Finance minister Seth Tekper has attributed the continuous depreciation of the cedi to speculative activities of some Banks, financial Institutions as well as foreign exchange bureaus in the country that are allowed to retain foreign exchange
Ghana’s growing and insatiable appetite for the consumption of imported goods has also been blamed by the minister for the cedi’s woes.
The cedi this year alone has depreciated by more than 27 percent.
Presenting his midyear review of the 2014 budget, Seth Tekper said the loss of foreign exchange from the rapid fall in world commodity prices, especially gold and cocoa in the 2013 fiscal year as well as loss of foreign exchange from the sharp decline in grants from Ghana’s development partners from 2012 to date, are also the cause of the cedi’s poor performance.
According to Seth Tekper though the continuous depreciation of the cedi could be positive for exporters, ‘its impact has to some extent affected fixed income earners, inflation, interest rates and economic activities’.
Government according to the finance minister will continue to design and implement appropriate measures to save the cedi from further fall.
Among the measures will be the continuous review and clarification of the Bank of Ghana’s foreign exchange measures to stop its unintended consequences, especially those that affect business confidence.
There will also be the introduction of more measures which are intended to boost the flow of foreign exchange into the economy.
An increase in the production of crude oil and gas to reduce the reliance on imported light crude oil for the generation of power is also expected to reduce demand for forex.
Seth Tekper believes the measures coupled with expected reversals in the low world commodity price of cocoa would improve the foreign exchange position of Government.

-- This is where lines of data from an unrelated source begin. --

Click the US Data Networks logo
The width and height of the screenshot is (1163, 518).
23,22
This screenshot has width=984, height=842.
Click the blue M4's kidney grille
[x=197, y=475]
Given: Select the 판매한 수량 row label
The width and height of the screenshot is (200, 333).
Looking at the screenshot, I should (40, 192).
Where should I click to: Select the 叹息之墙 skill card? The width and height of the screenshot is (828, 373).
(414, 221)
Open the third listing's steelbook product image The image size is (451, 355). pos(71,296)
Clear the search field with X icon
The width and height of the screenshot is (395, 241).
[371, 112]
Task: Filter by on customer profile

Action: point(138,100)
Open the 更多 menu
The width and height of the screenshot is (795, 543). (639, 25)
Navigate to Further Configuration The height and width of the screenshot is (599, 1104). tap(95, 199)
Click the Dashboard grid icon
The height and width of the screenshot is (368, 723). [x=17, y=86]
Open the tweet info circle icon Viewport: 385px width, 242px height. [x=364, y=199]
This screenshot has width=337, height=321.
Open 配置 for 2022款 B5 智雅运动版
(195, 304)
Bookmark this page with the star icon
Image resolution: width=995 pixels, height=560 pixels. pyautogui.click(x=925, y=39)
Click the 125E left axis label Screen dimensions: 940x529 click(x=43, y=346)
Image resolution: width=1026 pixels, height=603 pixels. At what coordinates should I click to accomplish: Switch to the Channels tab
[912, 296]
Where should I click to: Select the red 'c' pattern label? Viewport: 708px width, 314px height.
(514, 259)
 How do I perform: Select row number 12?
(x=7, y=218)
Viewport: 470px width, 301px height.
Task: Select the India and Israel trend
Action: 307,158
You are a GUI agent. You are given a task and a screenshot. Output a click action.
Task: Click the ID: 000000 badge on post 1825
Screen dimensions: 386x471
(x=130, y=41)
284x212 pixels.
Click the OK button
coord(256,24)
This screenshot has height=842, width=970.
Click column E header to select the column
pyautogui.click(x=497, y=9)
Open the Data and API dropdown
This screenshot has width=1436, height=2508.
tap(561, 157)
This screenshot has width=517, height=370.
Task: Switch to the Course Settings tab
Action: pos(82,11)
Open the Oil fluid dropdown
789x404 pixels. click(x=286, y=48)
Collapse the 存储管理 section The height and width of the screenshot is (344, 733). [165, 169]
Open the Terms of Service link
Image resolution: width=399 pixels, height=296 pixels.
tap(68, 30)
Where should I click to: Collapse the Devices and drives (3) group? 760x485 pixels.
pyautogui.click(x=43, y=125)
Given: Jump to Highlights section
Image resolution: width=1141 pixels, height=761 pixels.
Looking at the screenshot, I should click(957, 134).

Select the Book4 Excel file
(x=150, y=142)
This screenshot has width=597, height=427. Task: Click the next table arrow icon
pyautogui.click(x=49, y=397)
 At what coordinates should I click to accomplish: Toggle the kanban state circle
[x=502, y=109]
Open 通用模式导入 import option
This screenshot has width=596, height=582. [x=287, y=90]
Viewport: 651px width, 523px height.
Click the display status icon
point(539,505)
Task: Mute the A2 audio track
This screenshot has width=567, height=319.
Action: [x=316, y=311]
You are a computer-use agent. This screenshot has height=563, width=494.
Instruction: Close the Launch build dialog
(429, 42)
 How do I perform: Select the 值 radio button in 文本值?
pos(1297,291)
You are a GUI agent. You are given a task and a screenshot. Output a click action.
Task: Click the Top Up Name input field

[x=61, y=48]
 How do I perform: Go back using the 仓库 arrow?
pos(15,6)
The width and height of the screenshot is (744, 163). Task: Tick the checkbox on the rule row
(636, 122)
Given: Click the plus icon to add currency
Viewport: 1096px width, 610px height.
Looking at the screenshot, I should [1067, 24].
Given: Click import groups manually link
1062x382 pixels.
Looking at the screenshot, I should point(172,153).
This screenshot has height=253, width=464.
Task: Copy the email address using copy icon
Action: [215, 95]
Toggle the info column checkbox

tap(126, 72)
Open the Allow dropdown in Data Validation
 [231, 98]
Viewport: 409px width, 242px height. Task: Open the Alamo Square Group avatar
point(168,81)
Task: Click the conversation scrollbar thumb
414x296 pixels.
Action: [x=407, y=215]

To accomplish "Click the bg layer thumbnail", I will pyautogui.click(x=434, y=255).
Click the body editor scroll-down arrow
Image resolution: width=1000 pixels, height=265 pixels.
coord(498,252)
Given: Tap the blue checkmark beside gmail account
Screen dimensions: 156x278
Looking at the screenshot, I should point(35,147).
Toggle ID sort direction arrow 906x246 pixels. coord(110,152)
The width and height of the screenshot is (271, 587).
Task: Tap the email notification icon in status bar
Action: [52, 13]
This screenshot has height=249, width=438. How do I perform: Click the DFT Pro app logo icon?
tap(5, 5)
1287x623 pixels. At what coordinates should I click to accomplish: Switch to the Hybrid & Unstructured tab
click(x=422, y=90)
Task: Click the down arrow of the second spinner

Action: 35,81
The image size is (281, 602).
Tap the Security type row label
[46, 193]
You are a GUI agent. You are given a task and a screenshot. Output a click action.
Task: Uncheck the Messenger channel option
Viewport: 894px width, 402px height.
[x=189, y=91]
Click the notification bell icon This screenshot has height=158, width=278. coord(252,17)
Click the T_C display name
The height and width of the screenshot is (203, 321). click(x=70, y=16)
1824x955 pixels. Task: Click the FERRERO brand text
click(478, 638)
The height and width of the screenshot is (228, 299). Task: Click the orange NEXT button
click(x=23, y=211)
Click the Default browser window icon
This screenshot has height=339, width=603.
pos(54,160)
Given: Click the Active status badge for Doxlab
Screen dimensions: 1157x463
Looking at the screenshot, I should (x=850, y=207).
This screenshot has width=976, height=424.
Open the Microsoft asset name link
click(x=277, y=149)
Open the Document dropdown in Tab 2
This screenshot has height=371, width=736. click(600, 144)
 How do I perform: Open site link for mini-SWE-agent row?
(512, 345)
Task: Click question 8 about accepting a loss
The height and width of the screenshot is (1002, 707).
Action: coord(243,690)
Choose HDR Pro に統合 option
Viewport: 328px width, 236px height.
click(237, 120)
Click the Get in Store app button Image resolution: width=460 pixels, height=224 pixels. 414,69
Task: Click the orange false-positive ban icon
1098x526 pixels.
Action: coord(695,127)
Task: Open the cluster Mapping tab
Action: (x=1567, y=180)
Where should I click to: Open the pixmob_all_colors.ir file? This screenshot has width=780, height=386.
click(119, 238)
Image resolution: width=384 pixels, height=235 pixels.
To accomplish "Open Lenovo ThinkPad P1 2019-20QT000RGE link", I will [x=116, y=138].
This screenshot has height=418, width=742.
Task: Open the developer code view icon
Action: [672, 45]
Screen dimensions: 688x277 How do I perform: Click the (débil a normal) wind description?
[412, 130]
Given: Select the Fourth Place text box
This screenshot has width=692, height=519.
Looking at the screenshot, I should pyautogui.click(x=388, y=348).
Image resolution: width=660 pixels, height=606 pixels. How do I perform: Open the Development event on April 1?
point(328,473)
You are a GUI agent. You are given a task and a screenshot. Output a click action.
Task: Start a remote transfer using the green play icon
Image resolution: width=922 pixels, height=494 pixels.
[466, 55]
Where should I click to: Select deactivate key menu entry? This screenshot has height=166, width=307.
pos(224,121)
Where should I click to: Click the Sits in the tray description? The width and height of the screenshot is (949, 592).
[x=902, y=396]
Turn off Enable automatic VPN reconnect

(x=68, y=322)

But the measures will not end there, enforcement of the President‘s directive for all MDAs and MMDAs to patronize made-in-Ghana products to preserve foreign exchange, addressing the annual seasonality of foreign exchange inflows by effectively arranging the smooth use of international reserves through interventions including swaps, especially for the period after the cocoa season among others will all be enforced to keep the cedi afloat. ‘continuing with on-going discussions with the business community that is allowed to retain significant foreign exchange to channel those funds through the Bank of Ghana and domestic banks, enforcing Government‘s directive for MDAs and MMDAs to award contracts only in Ghana Cedis, checking the illegal practice of dealing in forex transactions on a large and often speculative scale without licence and implementing the directive of Cabinet to review the laws and generous incentive packages to make retentions commensurate with the risk associated with doing business’.